Well, I’ve done some rethinking since that post. Perhaps those three points were a little unevenly divided. After all, considerations of budget and audience are fairly straightforward–not much to explore within those topics. On the other hand, within the factor of goals and objectives are hundreds of mini-factors. Many of these involve imagination, creativity, and optimism, tempered by a healthy dose of realism.
In fact, there are a few balancing acts going on. Finding the right mixture and balance in your learning management system course is everything.
It isn’t necessarily best to pack a course full of head-spinningly dynamic material–the highs and lows should be woven in to give the course texture and a nice flow. Perhaps you don’t need a learning management system course that involves lots of Flash-based animation or gaming. On the other hand, you certainly don’t want dull, dry content anchored exclusively in text. Obviously, a non-engaging online academic course is sure to be a flop with your students.
But let’s think about your objectives and goals for your course. First of all, why deliver your training online? What does an LMS provide that you can’t find in another system?
You already know that the right combination of different useful software applications makes a powerful LCMS or learning management system. You just need the right combination for your purposes.
What features do you want to need your LMS to have? Would your students benefit, for example, from video content like demos and simulations? Is there a certain process or procedure that would be best taught using both visual and audio media?
You may want your learning management system to have some kind of Flash-based app. One example is Rapid Intake Unison, which allows course developers and subject matter experts to capture, storyboard, develop, review, test, and publish Flash-based learning content.
Applications like Rapid Intake Unison are user-friendly to all content developers–even people who aren’t Flash geniuses. In fact, users don’t even need to know Flash. All you have to do is fill out form-based templates to create interactive Flash-based courses, tests, quizzes, learning games, demos and simulations.
Besides specific multimedia features you want your course to include, consider timelines.
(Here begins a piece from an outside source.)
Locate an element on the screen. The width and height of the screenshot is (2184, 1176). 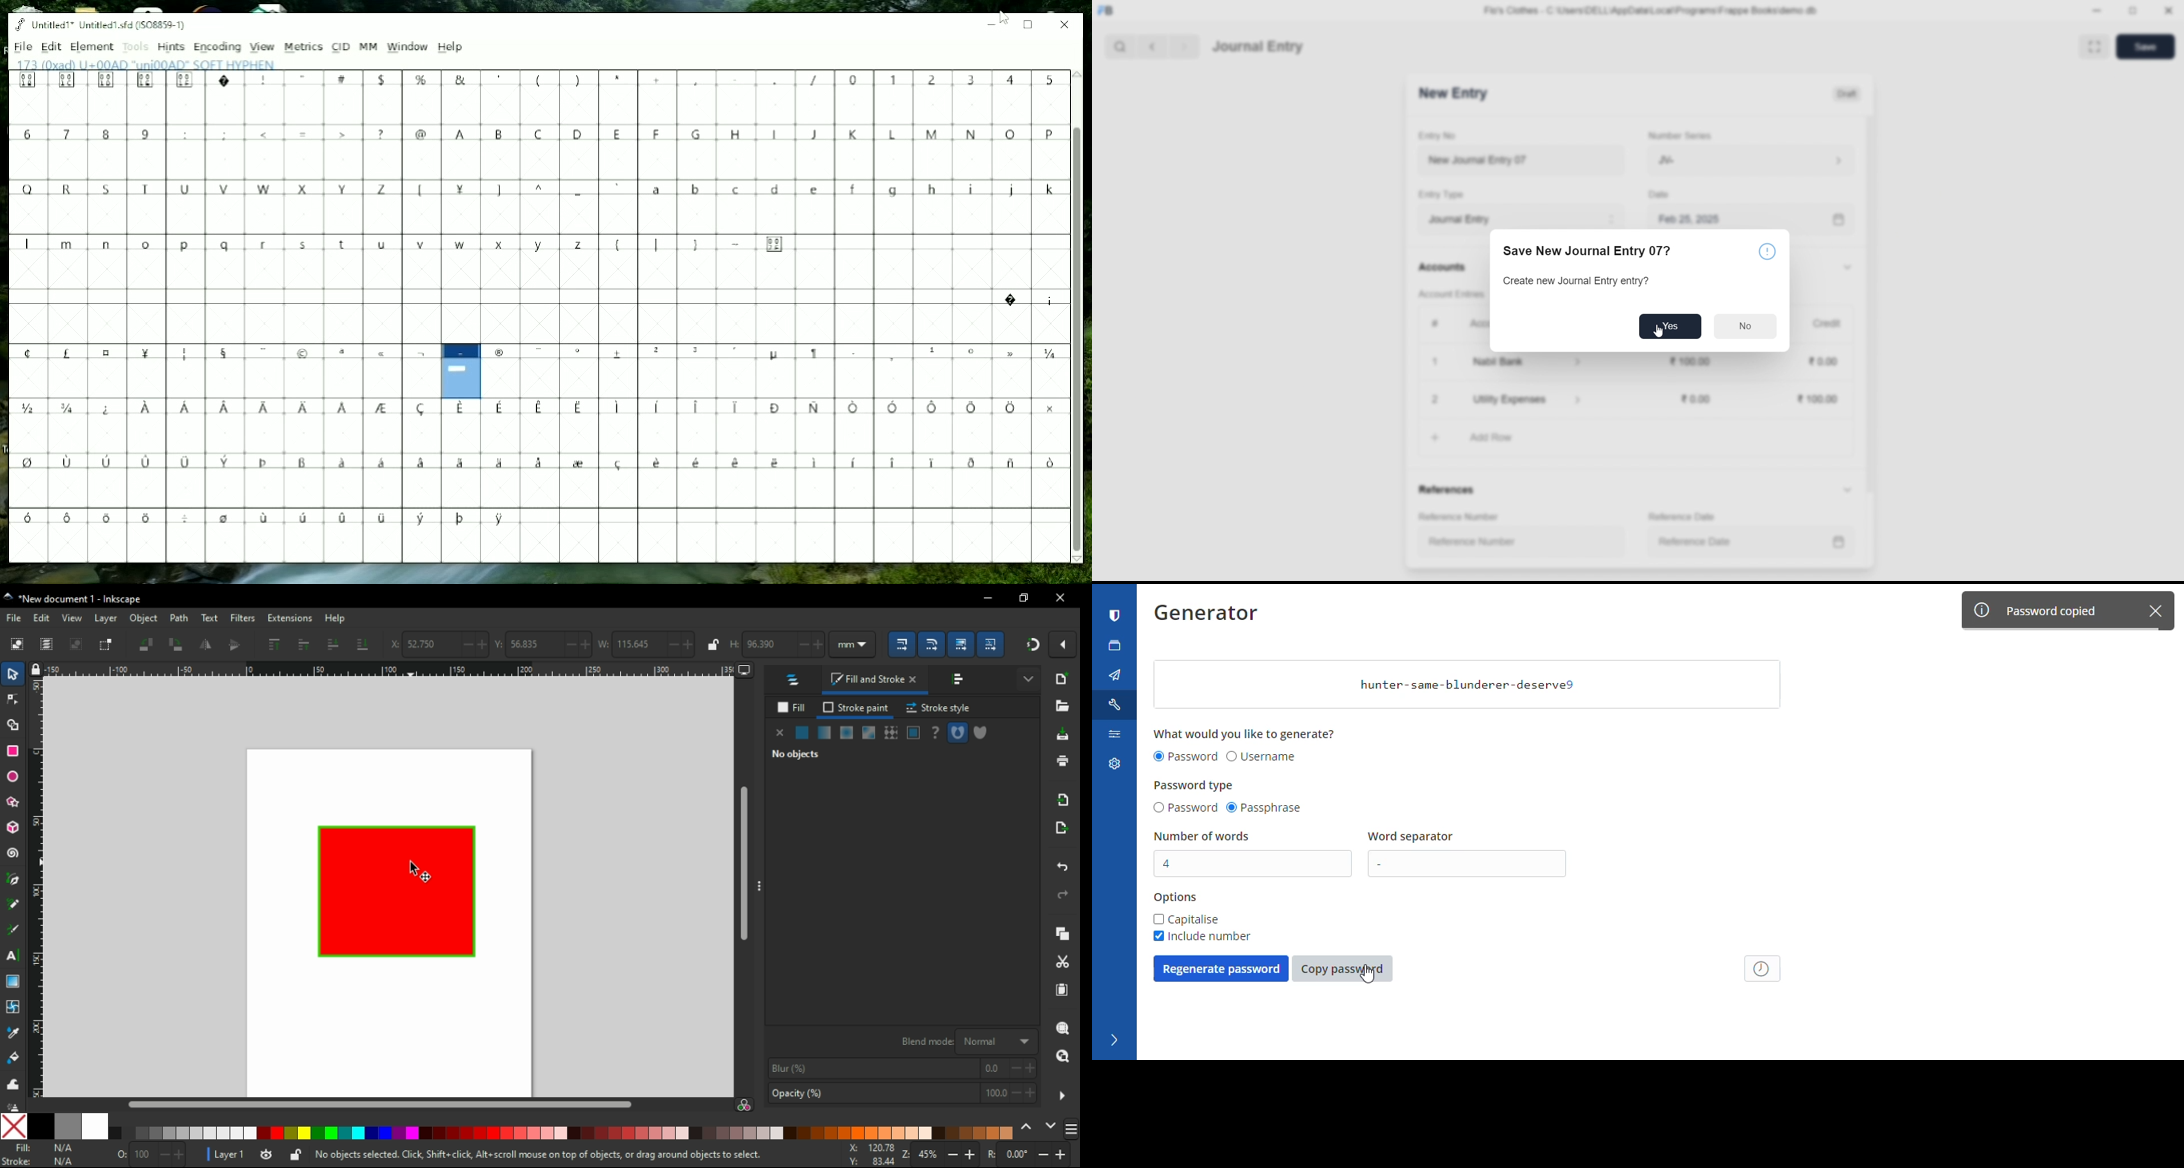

What is your goal for training completion? Consider not only the amount of time your students will realistically be able to devote to the course (both onsite and offsite), but the available time of the person administering the training. Is it necessary that the course has both in-person and online components? Regardless of the answer to this question, how much time can the person administering the training spend daily, weekly, and/or monthly on this training initiative?
Take advantage of your learning management system’s assessment tools and automated grading system. The automation of these unsavory aspects of instruction is able to save instructors a great amount of time. After all, it’s ultimately wise to quiz students on a regular basis to ensure that they have understood and absorbed the learning content.
Too often, it becomes evident in the post-training period that employees are not actually employing the new skills and processes they’ve recently been trained in. Besides creative and engaging learning content, the most effective way to make this information stick is to frequently quiz students on the material. In this and other ways, a learning management system is often able to help instructors and training content developers achieve training goals and objectives efficiently and cost-effectively.